Keeping Up With Arkansas’ State Legislature

Gavel and scales with blue lined case. Symbolic of justice and civics. Credit: succo Pixabay

Arkansas’ state legislature, the General Assembly, has been in regular session since January 14, 2019, and will continue through March 14.1 So far this year, tax cuts, ethics for legislators, and a myriad of other topics have been covered in hundreds of bill filings. While most bills propose new state laws, some propose state constitutional amendments; any proposed amendments that pass the state legislature (up to three) would be on the 2020 ballot for voters to decide.

So how does one keep up with the flurry of activity that 135 legislators propose and promote in this jam-packed two-month pursuit of legislative governing? This post offers a few suggestions. Some are direct sources with full text; but these are sometimes difficult to put in a nutshell. Others are selective in topic but package the bills in a summary for readers; how thorough these sources are vary. Still, it is worth learning what the state’s legislators are doing.

The General Assembly Itself

The Arkansas General Assembly’s website provides quite a bit of information, with clearly labeled links placed near the top and on either side of the page. Overall, the site includes links to the two chambers (tabs, near top of web page, for the state House and the Senate), legislators (name, district, contact information for each), bills filed, legislation passed, events (e.g., meetings), and a link to the Bureau of Legislative Research (BLR).

The information on legislation, bills, and events can be searched online if one knows specific enough terms. Otherwise, these items are in reverse chronological order, and even just browsing through them can be daunting. Still, the information is there, including links to the full text of bills proposed and legislation passed. This full text is important, as summaries provided elsewhere have chosen what to summarize and occasionally contain errors or unclear descriptions.

The BLR deserves separate mention, as it is a consistent and more neutral point of contact. The bureau provides staff for all 135 members of the General Assembly: 100 representatives and 35 senators. They run the General Assembly’s website and are a reliable source of general and technical information. The BLR’s phone number is 501-682-1937.

News and Specialized Reporters

News organizations’ coverage of the state legislative session could go without saying. Whether television, radio, or newspaper, this type of source is a first go-to for many. For some, going to the websites or social media accounts of these sources has become a regular practice. For those relying on social media, it is best to follow and read information from the official accounts of reputable sources.

DATA PROVIDED:

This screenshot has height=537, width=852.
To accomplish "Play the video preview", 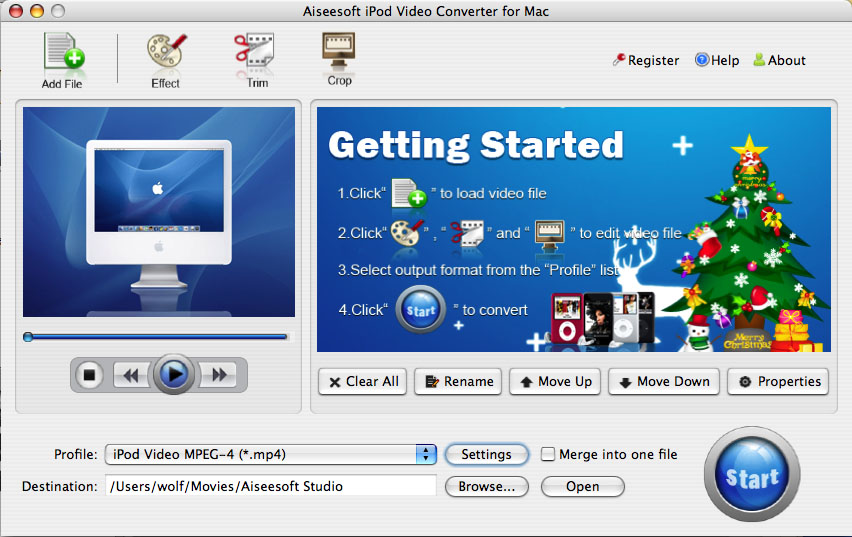I will click(174, 375).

WHAT YOU NEED TO DO:
• A. Answer from the Arkansas legislature text:
(i) On what date did the General Assembly's regular session begin?
(ii) How many senators are among the General Assembly's members?
(iii) In what order are legislation, bills, and events listed when they are not searched?
• B. Print the part of the Arkansas legislature text that opens with the words containing "Gavel and scales" and closes with "voters to decide.".
The data is separate from the Arkansas legislature text.

EXERCISE ANSWERS:
• A.
(i) January 14, 2019
(ii) 35
(iii) Reverse chronological order

• B.
Gavel and scales with blue lined case. Symbolic of justice and civics. Credit: succo Pixabay

Arkansas’ state legislature, the General Assembly, has been in regular session since January 14, 2019, and will continue through March 14.1 So far this year, tax cuts, ethics for legislators, and a myriad of other topics have been covered in hundreds of bill filings. While most bills propose new state laws, some propose state constitutional amendments; any proposed amendments that pass the state legislature (up to three) would be on the 2020 ballot for voters to decide.